- Kip Fulks, a longtime partner at Under Armour with CEO Kevin Plank, will take a sabbatical from the company, The Wall Street Journal reports.
- The sportswear company is also exploring the exit of its tennis and other outdoor categories, according to sources who spoke with the Journal.
- Under Armour shares have declined more than 40 percent in 2017.
Meantime, the athletic apparel and shoe maker is also exploring the exit of its tennis and other outdoor categories, according to sources familiar with the matter who spoke to the Journal.
Under Armour shares dropped Tuesday afternoon on the news, with the stock shedding more than 3 percent in afternoon trading. Under Armour shares have declined more than 40 percent in 2017.
Fulks has changed roles numerous times while at Under Armour. Most recently, he held the title of strategic advisor, having worked in product, marketing, sourcing and operations.
Fulks began his leave from work earlier this month, sources told the Journal. Notably, the sabbatical is a company benefit available to all employees with 10 years of service.
Plank and Fulks were college classmates.
As Under Armour struggles to grow in an increasingly competitive sportswear market, sources also told the Journal that the company is thinking about getting out of its smaller businesses, such as outdoor gear and fishing.
A representative from Under Armour declined to comment on these details.
Under Armour recorded its first losses as a public company earlier this year, and shares hit a record low when the retailer reported second-quarter earnings in August. At the time, Under Armor also announced plans to cut about 2 percent of its global workforce.
"After 6½ years of more than 20 percent top-line growth that ended in the fourth quarter of last year, we are clearly operating in a different environment, particularly in our largest market [of] North America," Plank said on a conference call with analysts and investors.
In August, Under Armour trimmed its earnings and sales expectations for the full year, as its gross margins remain under pressure.

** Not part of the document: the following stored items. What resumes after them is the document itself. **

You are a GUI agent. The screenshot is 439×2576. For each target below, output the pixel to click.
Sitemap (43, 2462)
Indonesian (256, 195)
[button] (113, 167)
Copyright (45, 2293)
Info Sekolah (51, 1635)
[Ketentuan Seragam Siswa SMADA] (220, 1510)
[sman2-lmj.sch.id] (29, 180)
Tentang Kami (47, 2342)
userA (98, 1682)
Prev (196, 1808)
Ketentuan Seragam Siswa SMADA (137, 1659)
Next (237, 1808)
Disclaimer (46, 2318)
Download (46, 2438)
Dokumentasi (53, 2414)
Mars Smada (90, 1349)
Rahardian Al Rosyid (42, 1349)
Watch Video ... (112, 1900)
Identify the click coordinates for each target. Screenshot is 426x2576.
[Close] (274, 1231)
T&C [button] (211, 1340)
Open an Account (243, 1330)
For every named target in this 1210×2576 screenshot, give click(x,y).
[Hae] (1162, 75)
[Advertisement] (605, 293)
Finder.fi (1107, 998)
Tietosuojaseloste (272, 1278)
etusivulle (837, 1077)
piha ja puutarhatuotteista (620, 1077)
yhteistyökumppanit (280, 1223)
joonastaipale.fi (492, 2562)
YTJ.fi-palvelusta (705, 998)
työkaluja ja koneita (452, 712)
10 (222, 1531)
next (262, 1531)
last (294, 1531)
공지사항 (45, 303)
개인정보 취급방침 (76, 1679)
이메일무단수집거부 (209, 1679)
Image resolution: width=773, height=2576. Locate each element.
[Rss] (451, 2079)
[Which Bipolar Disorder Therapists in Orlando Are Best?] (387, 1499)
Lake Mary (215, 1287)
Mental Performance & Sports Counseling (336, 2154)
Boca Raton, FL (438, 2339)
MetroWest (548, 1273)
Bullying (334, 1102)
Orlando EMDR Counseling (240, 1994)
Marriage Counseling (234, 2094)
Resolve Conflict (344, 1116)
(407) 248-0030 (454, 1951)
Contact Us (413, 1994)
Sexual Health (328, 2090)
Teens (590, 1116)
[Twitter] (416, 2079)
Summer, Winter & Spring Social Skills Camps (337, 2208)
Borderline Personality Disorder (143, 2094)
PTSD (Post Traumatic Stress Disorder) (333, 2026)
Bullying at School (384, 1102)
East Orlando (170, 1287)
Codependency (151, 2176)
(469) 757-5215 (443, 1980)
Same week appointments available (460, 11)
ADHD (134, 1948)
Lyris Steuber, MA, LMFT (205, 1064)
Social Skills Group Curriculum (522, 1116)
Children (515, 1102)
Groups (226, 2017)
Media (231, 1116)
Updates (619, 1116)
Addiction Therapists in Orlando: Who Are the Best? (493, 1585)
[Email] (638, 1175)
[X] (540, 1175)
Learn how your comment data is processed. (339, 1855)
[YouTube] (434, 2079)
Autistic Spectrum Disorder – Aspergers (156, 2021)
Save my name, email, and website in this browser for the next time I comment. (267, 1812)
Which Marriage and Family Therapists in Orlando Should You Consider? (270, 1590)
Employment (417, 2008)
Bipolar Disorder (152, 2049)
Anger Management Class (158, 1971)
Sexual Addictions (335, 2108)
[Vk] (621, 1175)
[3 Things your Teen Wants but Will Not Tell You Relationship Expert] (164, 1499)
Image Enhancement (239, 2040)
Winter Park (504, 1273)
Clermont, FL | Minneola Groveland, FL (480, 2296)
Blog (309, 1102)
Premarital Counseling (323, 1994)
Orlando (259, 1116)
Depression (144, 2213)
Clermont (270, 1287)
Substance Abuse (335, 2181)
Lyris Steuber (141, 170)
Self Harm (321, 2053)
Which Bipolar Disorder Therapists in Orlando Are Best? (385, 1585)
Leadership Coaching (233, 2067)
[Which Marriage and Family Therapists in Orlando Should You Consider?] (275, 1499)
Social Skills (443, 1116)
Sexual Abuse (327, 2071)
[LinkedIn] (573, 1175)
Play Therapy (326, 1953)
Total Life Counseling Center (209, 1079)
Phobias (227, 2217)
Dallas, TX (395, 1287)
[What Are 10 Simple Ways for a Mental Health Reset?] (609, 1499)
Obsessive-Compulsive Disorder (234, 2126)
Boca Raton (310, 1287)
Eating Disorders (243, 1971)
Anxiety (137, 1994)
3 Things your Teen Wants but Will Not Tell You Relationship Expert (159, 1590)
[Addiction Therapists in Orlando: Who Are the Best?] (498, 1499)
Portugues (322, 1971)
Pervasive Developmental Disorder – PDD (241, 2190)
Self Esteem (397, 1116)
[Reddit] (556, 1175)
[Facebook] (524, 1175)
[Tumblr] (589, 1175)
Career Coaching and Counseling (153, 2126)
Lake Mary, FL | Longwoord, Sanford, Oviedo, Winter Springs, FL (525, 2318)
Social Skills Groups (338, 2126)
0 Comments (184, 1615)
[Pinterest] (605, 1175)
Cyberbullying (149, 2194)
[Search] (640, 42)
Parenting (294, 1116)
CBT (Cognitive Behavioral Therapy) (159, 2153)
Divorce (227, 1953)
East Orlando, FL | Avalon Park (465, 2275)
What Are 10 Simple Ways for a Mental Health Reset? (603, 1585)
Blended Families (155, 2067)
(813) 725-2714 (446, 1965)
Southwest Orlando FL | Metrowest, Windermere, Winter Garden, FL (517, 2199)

The retailer expects adjusted earnings for the full year to fall between 37 cents and 40 cents per share, excluding any impacts from restructuring. Analysts had been forecasting Under Armour to earn 42 cents a share in 2017, according to Thomson Reuters estimates.
Under Armour expects full-year revenue to grow 9 to 11 percent, lower than its previous forecast of 11 to 12 percent growth.
Under Armour is set to report third-quarter earnings on Oct. 31.